Source data: Begin
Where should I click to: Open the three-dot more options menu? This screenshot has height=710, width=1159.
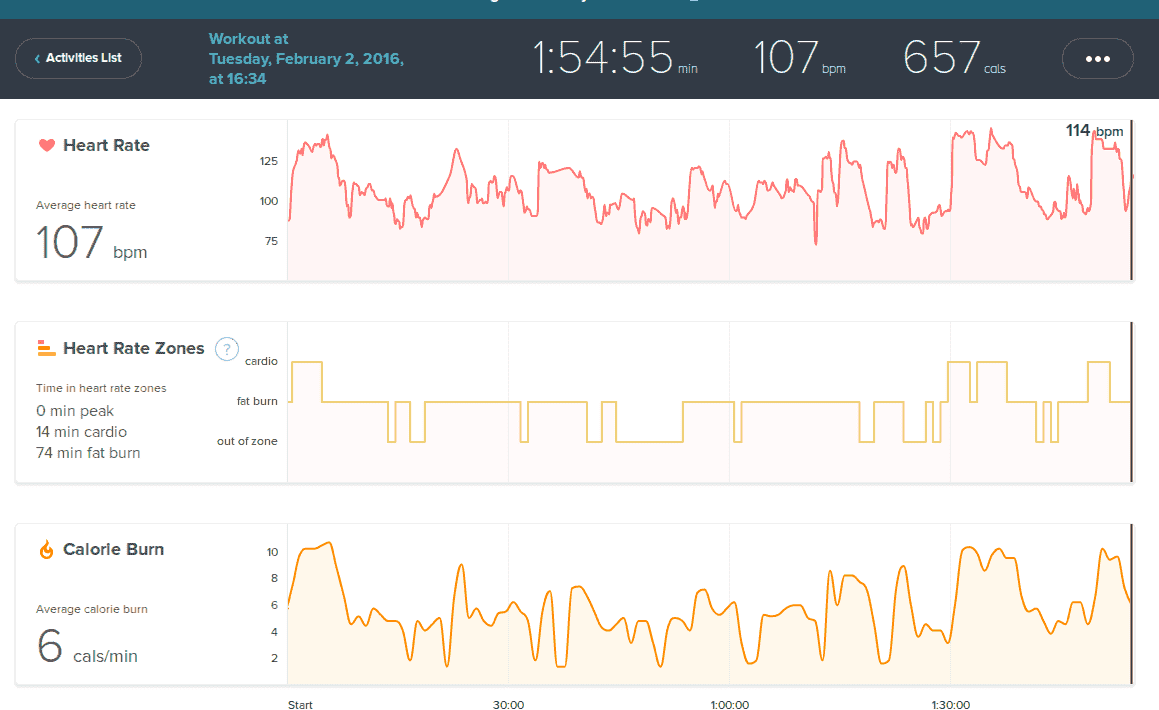[1097, 58]
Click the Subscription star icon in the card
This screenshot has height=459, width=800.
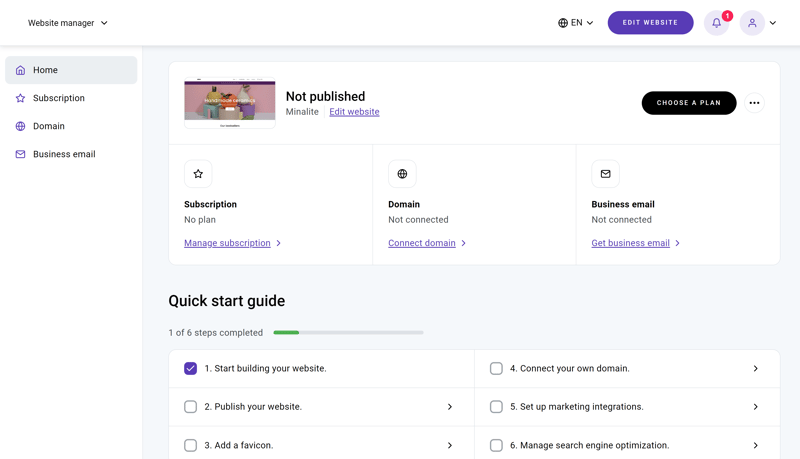pos(198,174)
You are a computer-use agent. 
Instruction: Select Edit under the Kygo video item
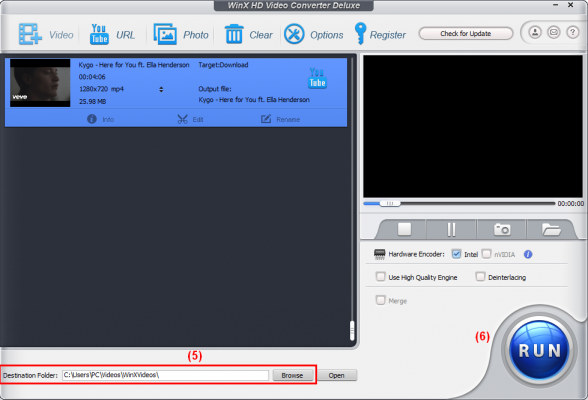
Source data: End
Your instructions: In the copy, include no pictures; restate the listing above exactly.

Solution to this task:
Where should I click to: Open the three-dot more options menu? This screenshot has height=710, width=1159.
[1097, 58]
Click the Subscription star icon in the card
This screenshot has height=459, width=800.
pos(198,174)
You are a computer-use agent. 
Instruction: Select Edit under the Kygo video item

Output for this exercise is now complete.